Comprehensive Metrics Collection

After establishing the foundation of our observability stack with Prometheus, Grafana, and the blackbox exporter, it's time to ensure we're collecting metrics from every critical component in our cluster. This chapter covers the addition of Nomad telemetry and Kubernetes object metrics to our monitoring infrastructure.

The Metrics Audit

A comprehensive audit of our cluster revealed which services were already exposing metrics:

Already Configured:

✅ Kubernetes API server, controller manager, scheduler (via control plane endpoints)
✅ HAProxy (custom exporter on port 8405)
✅ Prometheus (self-monitoring)
✅ Grafana (internal metrics)
✅ Loki (log aggregation metrics)
✅ Consul (built-in Prometheus endpoint)
✅ Vault (telemetry endpoint)

Missing:

❌ Nomad (no telemetry configuration)
❌ Kubernetes object state (deployments, pods, services)

Enabling Nomad Telemetry

Nomad has built-in Prometheus support but requires explicit configuration. We added the telemetry block to our Nomad configuration template:

telemetry {
  collection_interval        = "1s"
  disable_hostname           = true
  prometheus_metrics         = true
  publish_allocation_metrics = true
  publish_node_metrics       = true
}

This configuration:

Enables Prometheus-compatible metrics on /v1/metrics?format=prometheus
Publishes detailed allocation and node metrics
Disables hostname labels (we add our own)

-*-

Tasks to carry out:
**a)** In the metrics collection text, what port does the custom HAProxy exporter use?
**b)** Reproduce everything in the metrics collection text from "After establishing the" down to "(built-in Prometheus endpoint)".

Raw data:
-*-

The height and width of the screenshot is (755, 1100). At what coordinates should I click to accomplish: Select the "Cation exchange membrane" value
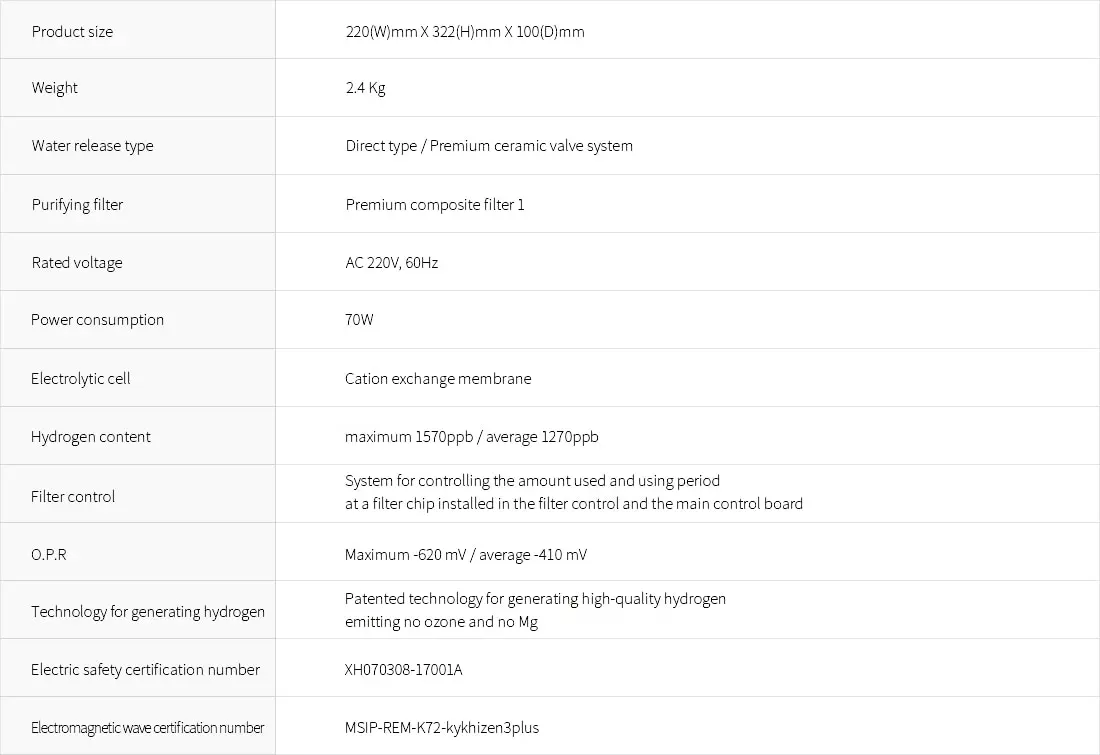click(438, 379)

-*-

Responses per task:
**a)** Port 8405

**b)**
After establishing the foundation of our observability stack with Prometheus, Grafana, and the blackbox exporter, it's time to ensure we're collecting metrics from every critical component in our cluster. This chapter covers the addition of Nomad telemetry and Kubernetes object metrics to our monitoring infrastructure.

The Metrics Audit

A comprehensive audit of our cluster revealed which services were already exposing metrics:

Already Configured:

✅ Kubernetes API server, controller manager, scheduler (via control plane endpoints)
✅ HAProxy (custom exporter on port 8405)
✅ Prometheus (self-monitoring)
✅ Grafana (internal metrics)
✅ Loki (log aggregation metrics)
✅ Consul (built-in Prometheus endpoint)